Source data:

··········

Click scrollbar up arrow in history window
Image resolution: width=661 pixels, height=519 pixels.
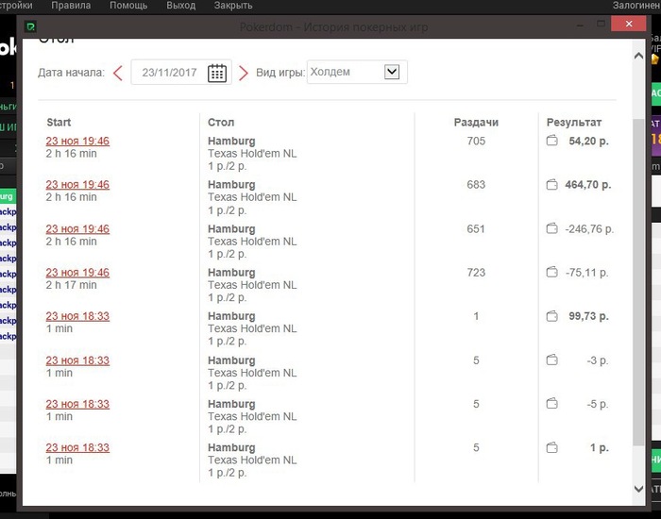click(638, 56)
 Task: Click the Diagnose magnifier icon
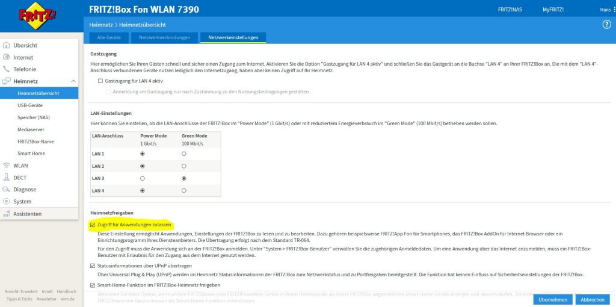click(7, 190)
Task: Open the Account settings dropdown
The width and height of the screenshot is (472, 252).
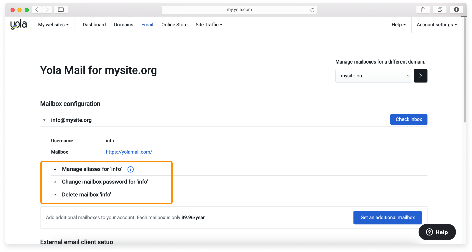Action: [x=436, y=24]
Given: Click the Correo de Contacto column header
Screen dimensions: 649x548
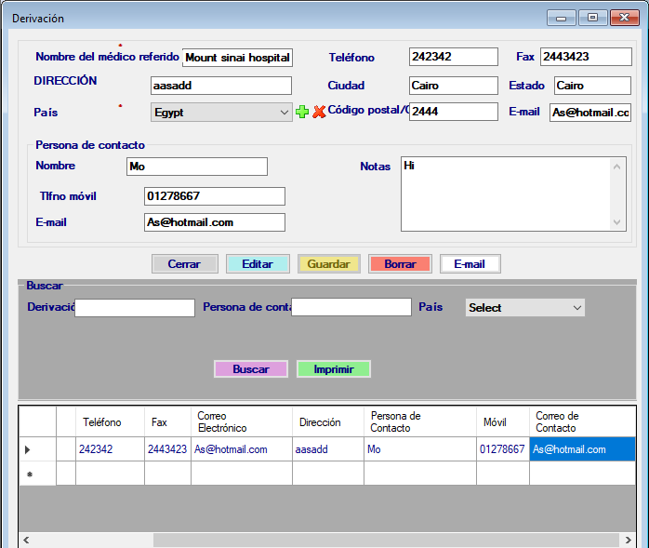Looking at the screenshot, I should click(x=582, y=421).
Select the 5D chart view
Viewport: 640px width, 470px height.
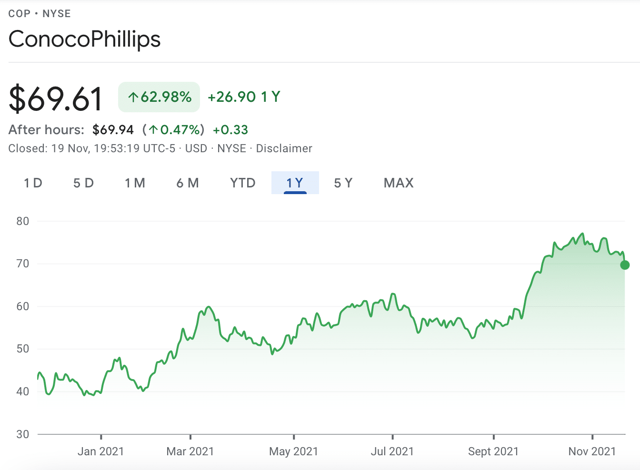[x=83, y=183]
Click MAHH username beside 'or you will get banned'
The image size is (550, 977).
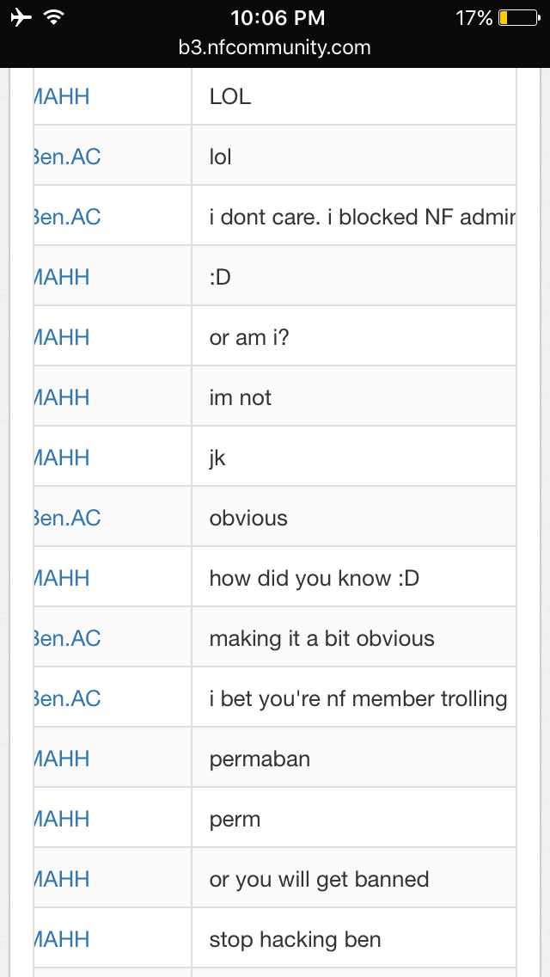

··········

WRITTEN INSTRUCTION: Please reproduce the lines of the data above word for word, leaving out the pictures.

ANSWER TO THIS TASK:
Click scrollbar up arrow in history window
Image resolution: width=661 pixels, height=519 pixels.
click(638, 56)
 Task: Click the Diagnose magnifier icon
click(7, 190)
Task: Open the Account settings dropdown
The width and height of the screenshot is (472, 252).
Action: [x=436, y=24]
Given: Click the Correo de Contacto column header
Screen dimensions: 649x548
Looking at the screenshot, I should click(x=582, y=421).
Select the 5D chart view
Viewport: 640px width, 470px height.
[x=83, y=183]
Click MAHH username beside 'or you will get banned'
The image size is (550, 977).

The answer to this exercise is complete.